Há pouco mais de um mês e meio os chamados trens Expresso Leste estão circulando nas estações que compreendem a Linha 11 - Coral da Companhia Paulista de Trens Metropolitanos (CPTM), ou seja, os que passam por Mogi das Cruzes, Suzano, Poá e Ferraz de Vasconcelos. No entanto, o funcionamento das locomotivas que saem da Estação Estudantes com destino à Estação Luz, em São Paulo, sem a necessidade de baldeação em Guaianazes, é apenas entre as 9 e 15 horas e durante os finais de semana, não atendendo os passageiros que enfrentam os horários considerados de pico, com o maior fluxo de pessoas.
Ainda não há data fixa para que os trens do Expresso Leste circulem em todo o horário comercial, como divulgado pelo secretário de Estado de Transportes Metropolitanos, Alexandre Baldy, durante a primeira partida oficial do expresso no início de fevereiro deste ano. Mas, segundo ele, é preciso estender o funcionamento para beneficiar os usuários de trens durante a semana. "Eu trabalho em São Paulo, então pego o trem todos os dias, mas não consigo utilizar o expresso porque ele não atende no horário que preciso. De vez em quando eu consigo pegar o trem sem a baldeação, mas de qualquer forma, podiam estender para todos os horários, iria ajudar a economizar tempo", explicou o pintor residencial Sérgio Rodrigues de Souza, de 64 anos.

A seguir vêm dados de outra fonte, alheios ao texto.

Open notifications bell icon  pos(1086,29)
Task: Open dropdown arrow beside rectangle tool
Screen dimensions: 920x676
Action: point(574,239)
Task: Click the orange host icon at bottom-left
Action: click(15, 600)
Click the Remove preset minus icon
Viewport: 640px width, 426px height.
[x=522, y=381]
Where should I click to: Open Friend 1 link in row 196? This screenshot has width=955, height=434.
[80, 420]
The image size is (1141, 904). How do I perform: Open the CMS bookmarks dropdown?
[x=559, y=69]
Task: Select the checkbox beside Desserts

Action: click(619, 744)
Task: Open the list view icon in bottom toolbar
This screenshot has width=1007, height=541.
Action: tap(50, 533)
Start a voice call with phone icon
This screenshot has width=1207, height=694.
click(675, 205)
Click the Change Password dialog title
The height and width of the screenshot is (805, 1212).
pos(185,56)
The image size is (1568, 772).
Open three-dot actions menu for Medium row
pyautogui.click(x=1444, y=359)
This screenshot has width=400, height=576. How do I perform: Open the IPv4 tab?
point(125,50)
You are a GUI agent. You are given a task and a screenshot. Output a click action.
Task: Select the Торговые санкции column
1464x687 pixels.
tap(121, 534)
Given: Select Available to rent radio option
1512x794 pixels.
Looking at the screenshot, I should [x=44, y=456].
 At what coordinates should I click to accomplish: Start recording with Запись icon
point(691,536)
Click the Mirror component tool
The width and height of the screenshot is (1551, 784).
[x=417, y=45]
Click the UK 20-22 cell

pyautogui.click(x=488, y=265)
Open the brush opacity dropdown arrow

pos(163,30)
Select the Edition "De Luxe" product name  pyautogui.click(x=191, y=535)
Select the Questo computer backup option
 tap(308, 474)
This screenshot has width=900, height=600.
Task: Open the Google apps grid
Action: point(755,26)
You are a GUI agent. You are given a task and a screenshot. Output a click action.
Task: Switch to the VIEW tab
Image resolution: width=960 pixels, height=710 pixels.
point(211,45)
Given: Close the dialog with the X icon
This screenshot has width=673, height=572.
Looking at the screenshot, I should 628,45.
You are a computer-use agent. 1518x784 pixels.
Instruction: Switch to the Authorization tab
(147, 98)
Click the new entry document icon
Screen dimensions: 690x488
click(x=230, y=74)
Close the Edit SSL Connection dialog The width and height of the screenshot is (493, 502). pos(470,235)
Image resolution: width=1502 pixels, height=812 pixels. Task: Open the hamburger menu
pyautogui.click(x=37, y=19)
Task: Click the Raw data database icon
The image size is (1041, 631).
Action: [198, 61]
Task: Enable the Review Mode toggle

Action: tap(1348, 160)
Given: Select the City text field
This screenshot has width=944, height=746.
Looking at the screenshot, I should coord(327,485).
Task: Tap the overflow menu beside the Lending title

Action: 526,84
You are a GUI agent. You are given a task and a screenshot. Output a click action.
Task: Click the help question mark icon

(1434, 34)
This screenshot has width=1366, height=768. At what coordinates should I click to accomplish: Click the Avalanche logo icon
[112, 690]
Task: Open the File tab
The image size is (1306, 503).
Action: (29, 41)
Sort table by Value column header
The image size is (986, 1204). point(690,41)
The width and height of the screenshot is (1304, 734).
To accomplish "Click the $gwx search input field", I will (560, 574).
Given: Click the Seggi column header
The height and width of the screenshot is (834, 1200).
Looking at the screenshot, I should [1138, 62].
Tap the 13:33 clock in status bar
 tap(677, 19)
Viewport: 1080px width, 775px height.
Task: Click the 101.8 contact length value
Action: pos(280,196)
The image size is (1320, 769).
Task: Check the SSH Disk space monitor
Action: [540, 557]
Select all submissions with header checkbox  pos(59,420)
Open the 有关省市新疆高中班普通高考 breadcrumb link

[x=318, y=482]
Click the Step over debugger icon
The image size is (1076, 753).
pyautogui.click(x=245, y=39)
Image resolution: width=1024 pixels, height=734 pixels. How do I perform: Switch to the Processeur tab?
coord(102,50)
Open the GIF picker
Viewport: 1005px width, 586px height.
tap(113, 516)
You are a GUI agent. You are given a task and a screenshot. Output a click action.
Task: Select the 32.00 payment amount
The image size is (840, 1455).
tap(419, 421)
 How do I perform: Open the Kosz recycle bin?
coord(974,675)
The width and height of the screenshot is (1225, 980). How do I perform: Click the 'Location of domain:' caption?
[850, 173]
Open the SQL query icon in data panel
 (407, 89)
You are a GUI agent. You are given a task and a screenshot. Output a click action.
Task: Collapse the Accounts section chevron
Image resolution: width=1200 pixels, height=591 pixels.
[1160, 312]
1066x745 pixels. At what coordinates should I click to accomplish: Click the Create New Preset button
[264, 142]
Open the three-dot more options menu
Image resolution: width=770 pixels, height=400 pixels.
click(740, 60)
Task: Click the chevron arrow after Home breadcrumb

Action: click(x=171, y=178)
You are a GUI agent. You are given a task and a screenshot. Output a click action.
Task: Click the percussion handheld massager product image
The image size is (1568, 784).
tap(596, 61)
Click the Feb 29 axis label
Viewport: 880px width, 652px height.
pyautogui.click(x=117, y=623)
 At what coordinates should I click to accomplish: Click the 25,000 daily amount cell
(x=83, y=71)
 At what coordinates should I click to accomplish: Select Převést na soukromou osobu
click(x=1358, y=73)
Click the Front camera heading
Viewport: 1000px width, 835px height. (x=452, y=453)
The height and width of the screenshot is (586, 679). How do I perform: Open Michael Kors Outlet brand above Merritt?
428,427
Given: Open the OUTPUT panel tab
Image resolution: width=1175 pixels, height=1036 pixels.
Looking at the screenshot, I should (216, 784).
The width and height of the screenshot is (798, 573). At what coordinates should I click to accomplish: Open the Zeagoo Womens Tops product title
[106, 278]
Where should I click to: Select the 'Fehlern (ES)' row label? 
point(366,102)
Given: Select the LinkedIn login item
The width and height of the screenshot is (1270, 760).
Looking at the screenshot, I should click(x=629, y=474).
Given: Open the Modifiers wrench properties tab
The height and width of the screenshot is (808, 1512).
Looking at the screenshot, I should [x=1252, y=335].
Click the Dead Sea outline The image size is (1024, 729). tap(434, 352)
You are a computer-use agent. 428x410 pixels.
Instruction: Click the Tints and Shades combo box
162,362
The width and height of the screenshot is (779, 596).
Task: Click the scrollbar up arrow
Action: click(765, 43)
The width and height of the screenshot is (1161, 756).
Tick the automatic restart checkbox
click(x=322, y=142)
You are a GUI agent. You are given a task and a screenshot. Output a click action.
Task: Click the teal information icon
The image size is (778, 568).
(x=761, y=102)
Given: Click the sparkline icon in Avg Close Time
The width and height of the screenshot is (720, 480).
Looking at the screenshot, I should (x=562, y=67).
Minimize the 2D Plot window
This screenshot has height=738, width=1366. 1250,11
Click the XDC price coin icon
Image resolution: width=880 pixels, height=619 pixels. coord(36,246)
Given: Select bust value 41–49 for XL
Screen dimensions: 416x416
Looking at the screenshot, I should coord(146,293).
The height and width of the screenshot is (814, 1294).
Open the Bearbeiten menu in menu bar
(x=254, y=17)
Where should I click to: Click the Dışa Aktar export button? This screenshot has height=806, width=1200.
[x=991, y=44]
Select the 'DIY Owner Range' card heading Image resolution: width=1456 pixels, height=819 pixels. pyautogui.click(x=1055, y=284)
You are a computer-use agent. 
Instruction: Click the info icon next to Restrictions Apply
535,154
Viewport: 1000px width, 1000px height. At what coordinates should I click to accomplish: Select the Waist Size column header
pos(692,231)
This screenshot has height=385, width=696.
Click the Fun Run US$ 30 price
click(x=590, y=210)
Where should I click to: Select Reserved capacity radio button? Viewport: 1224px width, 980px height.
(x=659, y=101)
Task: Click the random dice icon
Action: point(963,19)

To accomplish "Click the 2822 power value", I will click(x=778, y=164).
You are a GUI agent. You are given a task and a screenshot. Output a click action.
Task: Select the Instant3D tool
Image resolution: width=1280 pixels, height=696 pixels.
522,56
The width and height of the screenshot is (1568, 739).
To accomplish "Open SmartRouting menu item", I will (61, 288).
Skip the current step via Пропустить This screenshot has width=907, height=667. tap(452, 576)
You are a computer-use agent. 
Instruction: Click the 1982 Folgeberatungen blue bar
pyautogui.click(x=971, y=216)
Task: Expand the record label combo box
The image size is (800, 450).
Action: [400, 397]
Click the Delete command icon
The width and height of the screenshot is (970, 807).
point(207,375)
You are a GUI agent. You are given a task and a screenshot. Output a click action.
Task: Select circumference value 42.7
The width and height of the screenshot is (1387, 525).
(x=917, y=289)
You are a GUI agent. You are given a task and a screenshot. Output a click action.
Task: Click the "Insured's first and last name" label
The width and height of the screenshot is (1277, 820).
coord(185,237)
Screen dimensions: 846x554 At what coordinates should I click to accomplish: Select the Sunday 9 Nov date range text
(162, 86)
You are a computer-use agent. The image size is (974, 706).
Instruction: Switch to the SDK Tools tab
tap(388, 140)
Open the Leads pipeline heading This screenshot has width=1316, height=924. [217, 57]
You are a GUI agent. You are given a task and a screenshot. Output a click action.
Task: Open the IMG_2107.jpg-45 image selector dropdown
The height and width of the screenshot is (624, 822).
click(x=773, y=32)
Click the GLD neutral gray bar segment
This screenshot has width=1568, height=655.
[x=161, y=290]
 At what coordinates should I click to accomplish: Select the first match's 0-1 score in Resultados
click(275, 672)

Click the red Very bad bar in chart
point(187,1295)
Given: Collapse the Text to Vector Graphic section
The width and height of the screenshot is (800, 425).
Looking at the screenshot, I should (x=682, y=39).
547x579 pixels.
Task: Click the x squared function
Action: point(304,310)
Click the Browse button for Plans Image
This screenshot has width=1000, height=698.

Para o autônomo Icaro Husith, 29, a não necessidade em realizar a trocar de trens em Guaianazes é um ponto importante, pois "chegamos bem mais rápido nos locais". "Hoje (ontem) foi a primeira vez que eu peguei o trem sem essa baldeação e achei muito bom porque não precisa fazer aquele processo chato para trocar de trem, fora que chegamos muitos rápido nas estações de destino", disse. A opinião também é compartilhada pela aposentada Sara Conceição Paula de Oliveira, 65, que destacou a questão da economia de tempo. "Sem a baldeação economizamos muito tempo, é ótimo".
No entanto, o trem Expresso Leste não agradou alguns passageiros, como é o caso da estudante Sabrina Borges, 19, que já chegou a ter uma bolsa danificada por não conseguir desembarcar do vagão. "Sinceramente, eu não gostei, porque quando chega em Guaianazes o trem fica muito cheio e é horrível para desembarcar. Se tivesse a baldeação, pelo menos haveria um fluxo de pessoas e uma demanda para as duas plataformas de lá. Por experiência própria, uma vez o trem estava tão lotado que eu não consegui desembarcar e minha bolsa acabou estourando", revelou.